Lorsque le Typhon découvrit notre cosmos vieillissant, il perçut un genre de vide… une possibilité. Le vieux cosmos avait de piètres défenses. Ses observateurs étaient nombreux, mais disséminés aux quatre coins d’une géométrie immense et fine, usée par des éons de décadence. Comme un grand arbre qui tombe dans une forêt et continue à vivoter jusqu’à ce que sa sève se tarisse, le cœur du cosmos commençait à tomber en miettes.
Le Typhon était jeune, comme tout ce qui n’était pas soumis aux effets du temps qui passe, et rien ne l’avait encore mis à l’épreuve. De fait, même le plus petit, le plus dénué de forme des aspirants dirigeants de l’univers devait faire la démonstration de sa qualité. C’était sa chance de prendre racine, telle une graine tombée sur une souche pourrissante. Il s’élèverait au-dessus du royaume mourant et pousserait – pousserait –, jusqu’à atteindre une certaine noblesse.
Jusqu’à devenir divin.
Il ne s’attendait pas à rencontrer une quelconque résistance. C’était sa faille. Il était incapable d’intégrer et de se servir de la confrontation et de la défiance, des aptitudes nécessaires à tout dieu. La résistance de la création – l’existence d’une volonté débridée – engendre l’amour.

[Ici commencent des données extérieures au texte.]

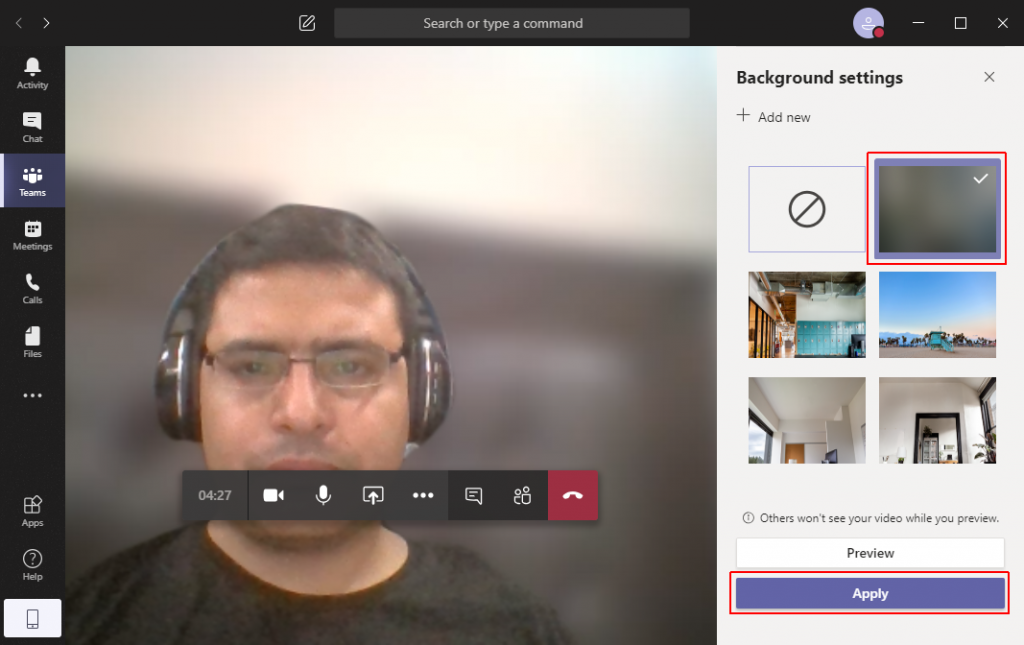Open the Apps panel

tap(32, 509)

Mais pas pour le Typhon. Il s’évertua à mettre un terme – avec terreur et horreur – à toutes les choses qui avaient des vues différentes de la sienne.
Puis il apprit à s’en amuser.
Il aima vraiment haïr , et rien ne put l’arrêter… pendant des billions et des billions d’années.

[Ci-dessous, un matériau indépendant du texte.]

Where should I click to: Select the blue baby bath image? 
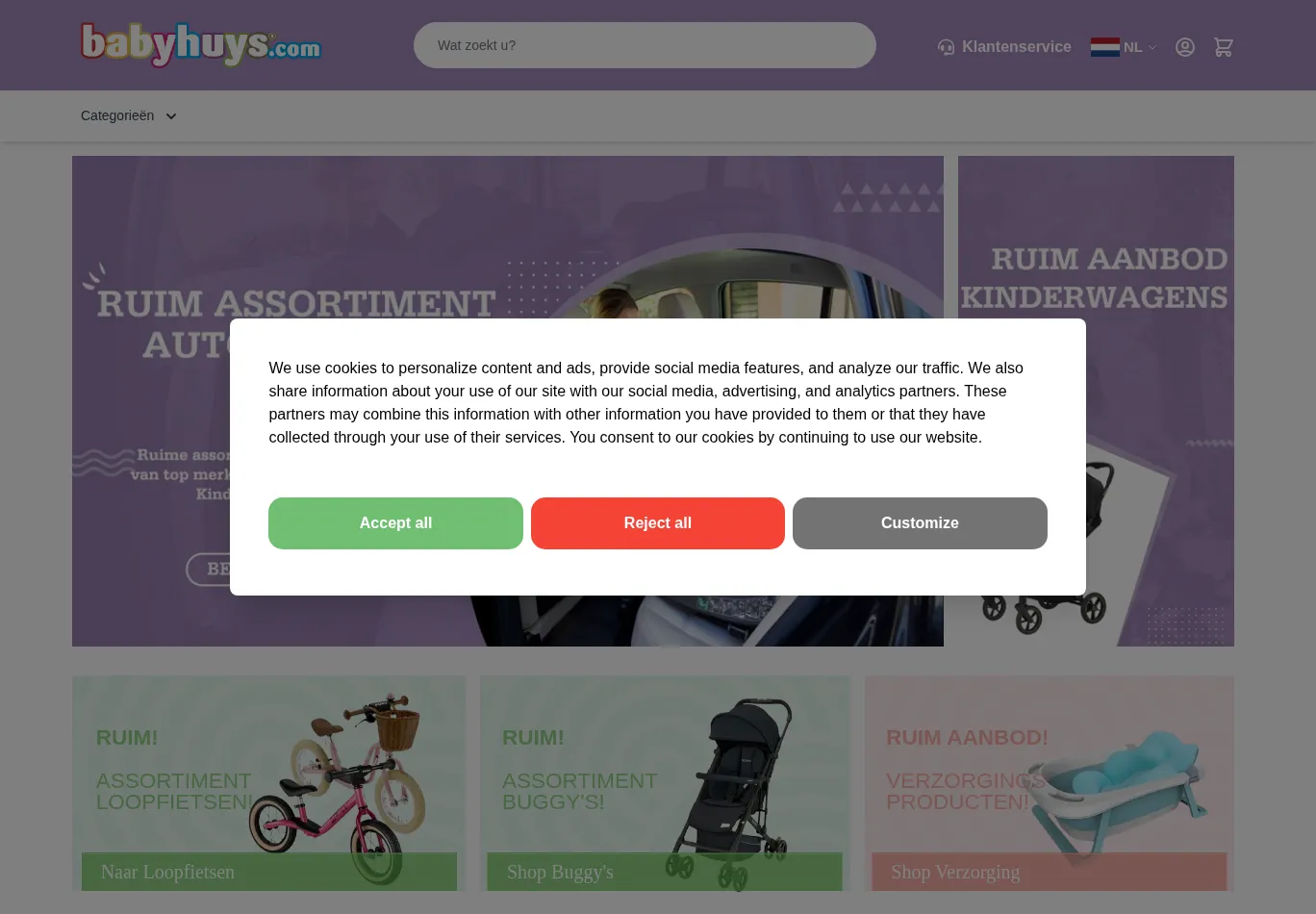pos(1116,787)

Il avait trouvé sa qualité.
À présent, les conclusions arrivent, les conséquences tombent dans toutes les dimensions possibles. Il n’est plus un jeune dieu ou un point infinitésimal, partout et nulle part à la fois. Il a acquis une limite, une substantialité non désirée, condensée à partir du néant, du monobloc à la base de toute création, qui surgit d’une minuscule quantité de mousse virtuelle, dans le plus petit volume de vide imaginable.

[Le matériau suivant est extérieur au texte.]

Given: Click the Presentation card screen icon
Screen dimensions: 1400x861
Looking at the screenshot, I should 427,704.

Le Typhon gagne en dimension et en forme : il est boursouflé, il s’étale. Dans sa passion affreuse et inutile pour la déconstruction et la destruction, il finit par perdre de vue ce qui passait pour ses objectifs.
Le cosmos étiré à l’extrême. Ce tronc couché et pourri dans lequel ont pris de jeunes racines s’est détérioré au point d’être devenu un piège. Les lames de la sphère armillaire de Brahma. Un endroit pas très fréquentable pour un dieu indiscipliné et vaniteux.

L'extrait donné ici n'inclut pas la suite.